Saturday, April 29, 2006

Republican Governor is in a Jam

Excerpts from article By LARRY MARGASAK, Associated Press Writer

WASHINGTON - A GOP telemarketing firm implicated in two criminal prosecutions involving election dirty tricks got its startup money from Mississippi Gov. Haley Barbour, financial records show.

Barbour's investment company arranged a quarter-million-dollar loan to GOP Marketplace in 2000 and also gave a promotional plug to the telemarketer several months later, according to Virginia corporation records and other documents.

Barbour, who became Mississippi governor in 2003, gushed over the prospects of GOP Marketplace in a company press release in 2000. He predicted it would be profitable and "give Republicans an edge" by using the Internet to buy and sell telemarketing services.

The loan made Barbour and his Washington business partners part owners of the company, the incorporation papers show.

By 2002, federal court records contend, GOP Marketplace president Allen Raymond and the Alexandria, Va.-based company were carrying out political dirty tricks in New Hampshire and New Jersey.

Raymond, who once worked for Barbour at the Republican National Committee, is serving a three-month prison term after pleading guilty to arranging for hundreds of hang-up calls in New Hampshire in 2002. The calls jammed Democratic phone lines that were offering people assistance in getting to polling stations in a close U.S. Senate race.

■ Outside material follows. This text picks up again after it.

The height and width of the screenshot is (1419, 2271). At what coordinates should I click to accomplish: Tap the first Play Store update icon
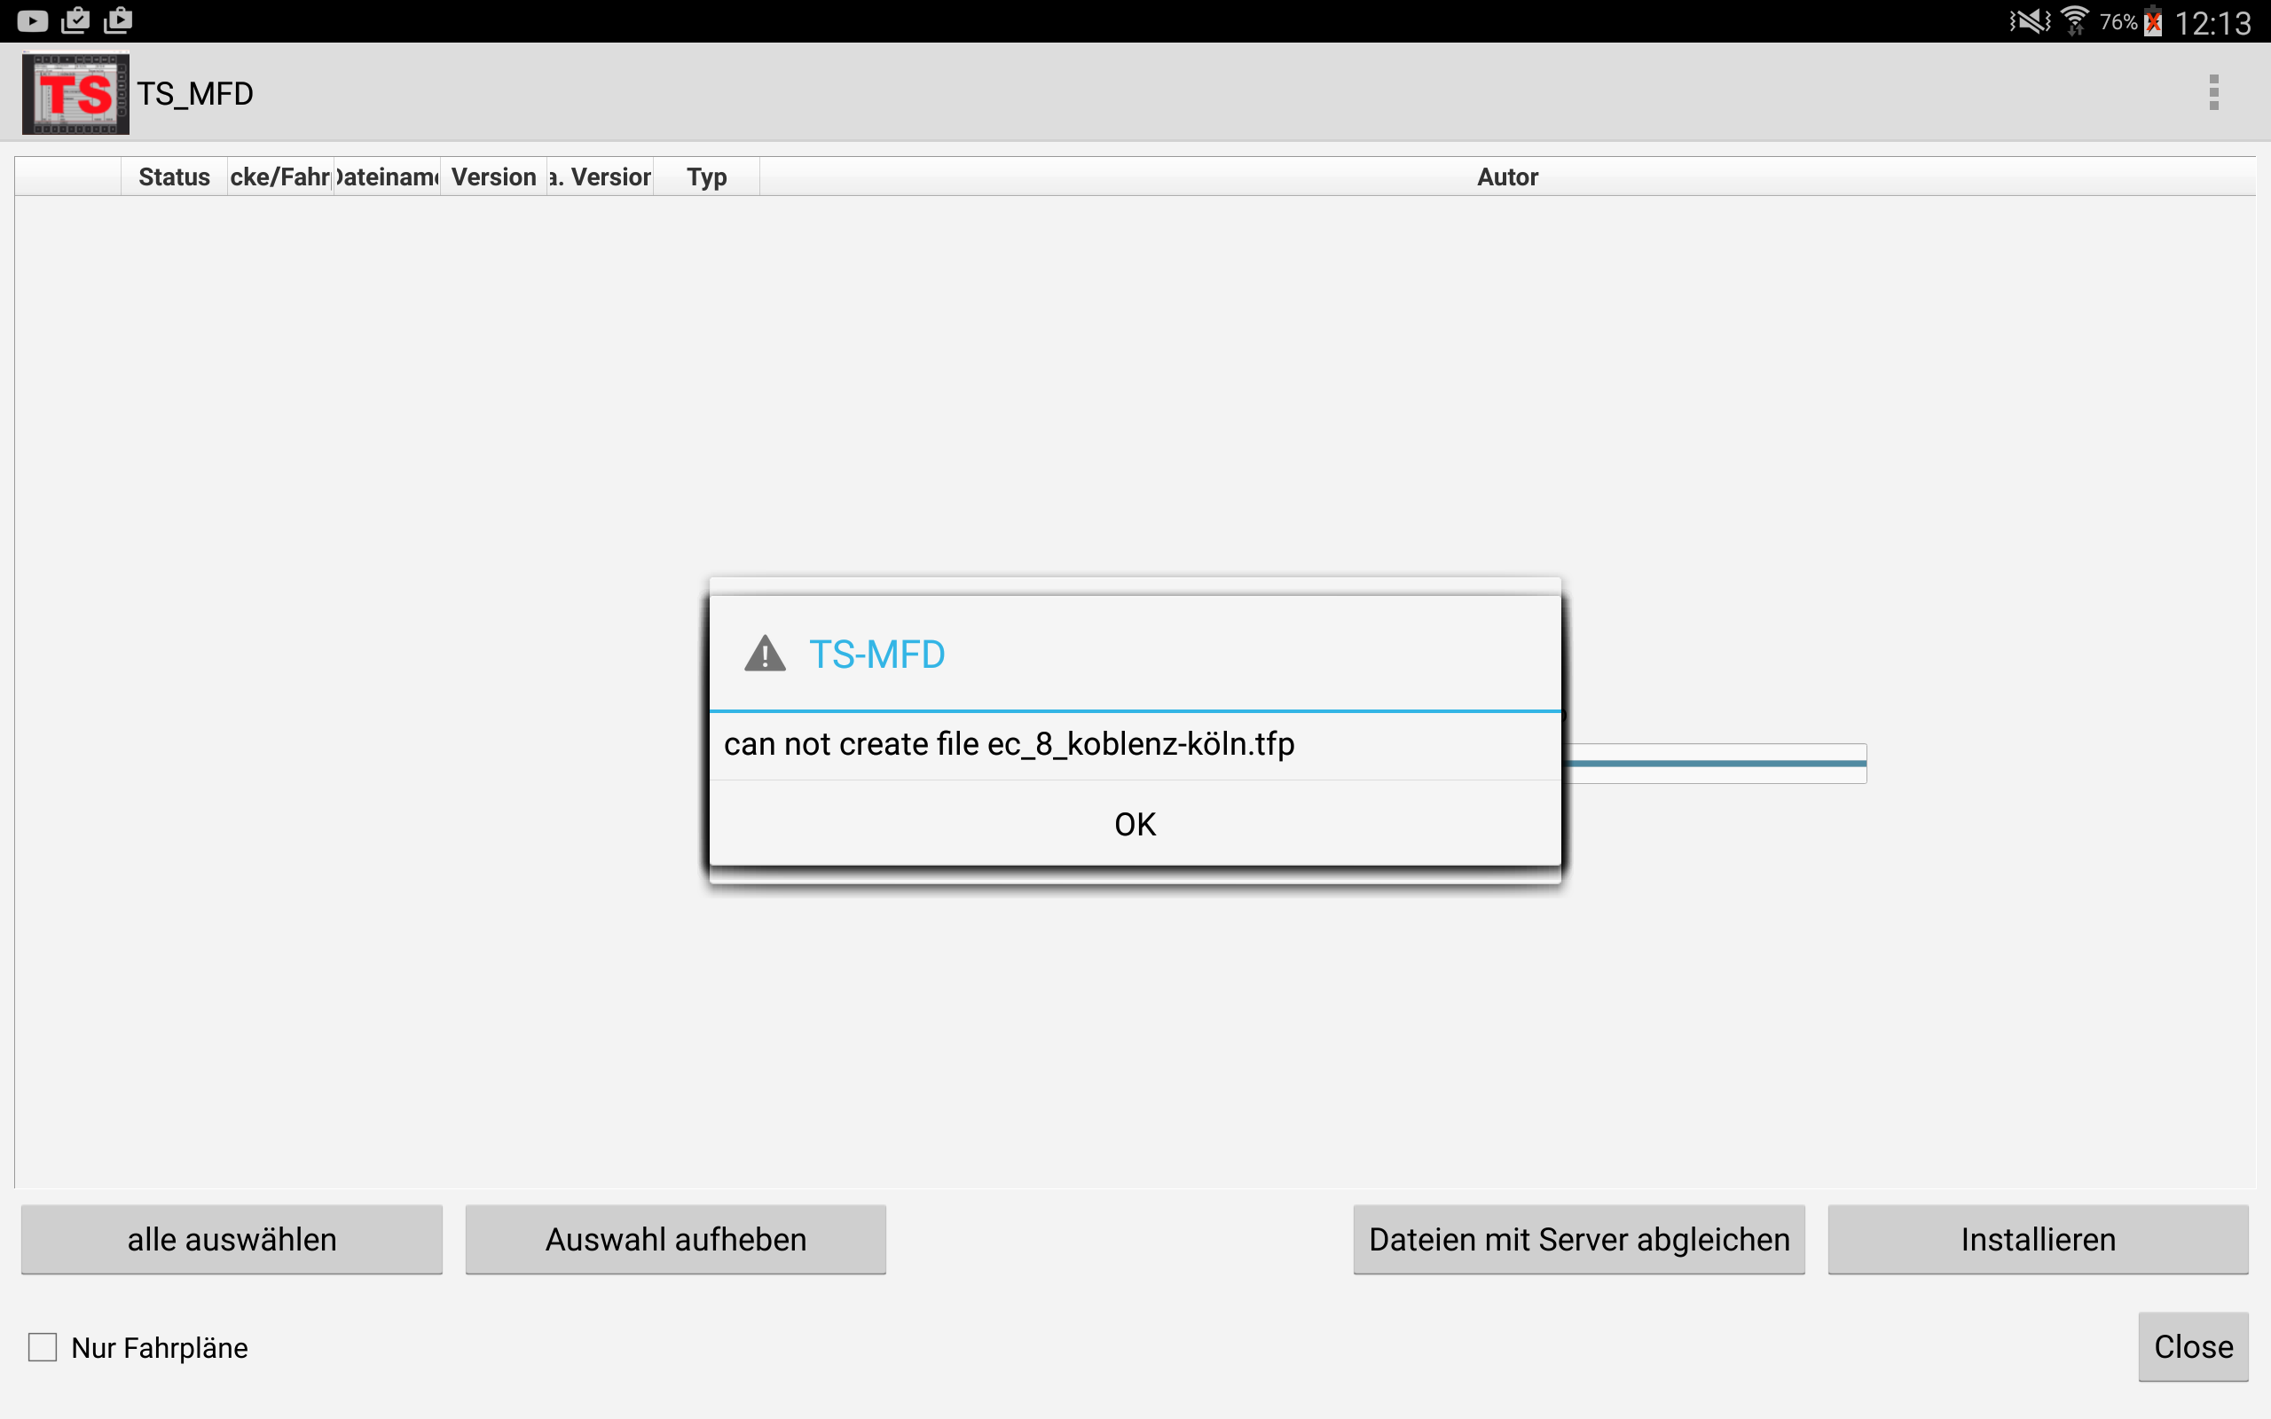click(75, 21)
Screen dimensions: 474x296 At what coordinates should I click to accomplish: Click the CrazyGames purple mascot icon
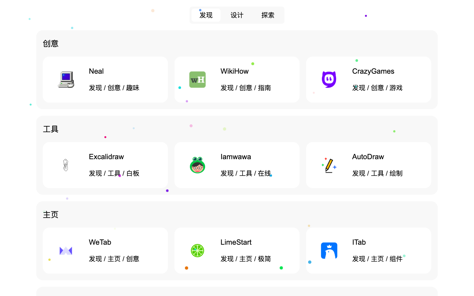click(x=329, y=80)
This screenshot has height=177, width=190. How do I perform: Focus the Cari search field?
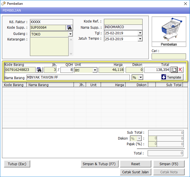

In a New Jersey indictment, prosecutors said Raymond and his company were implicated in a separate scheme to make harassing calls to voters, but neither was indicted. Rather, the indictment charged the losing candidate who hired Raymond. Ex-candidate James Treffinger pleaded guilty to obstruction of justice and mail fraud.

GOP Marketplace's New Jersey operation preceded the New Hampshire phone jamming and used a different tactic, prosecutors said. Raymond arranged for annoying "attack ad" calls during the 2002 Super Bowl. The ads attacked a Treffinger opponent, but appeared to come from a third candidate. Treffinger served spent 13 months in prison.

In a company news release from Aug. 7, 2000, announcing the agreement, Barbour praised the company's use of the Internet and described his own role.

"I am convinced that GOP Marketplace will not only be a profitable business, but will also give Republicans an edge in the 2000 elections," he said.

"Campaign managers are always battling time constraints, and GOP Marketplace will clearly save campaigns time. As soon as I heard about the idea, I started pulling together the necessary financing."


Delicious. This jam is sweet and tart.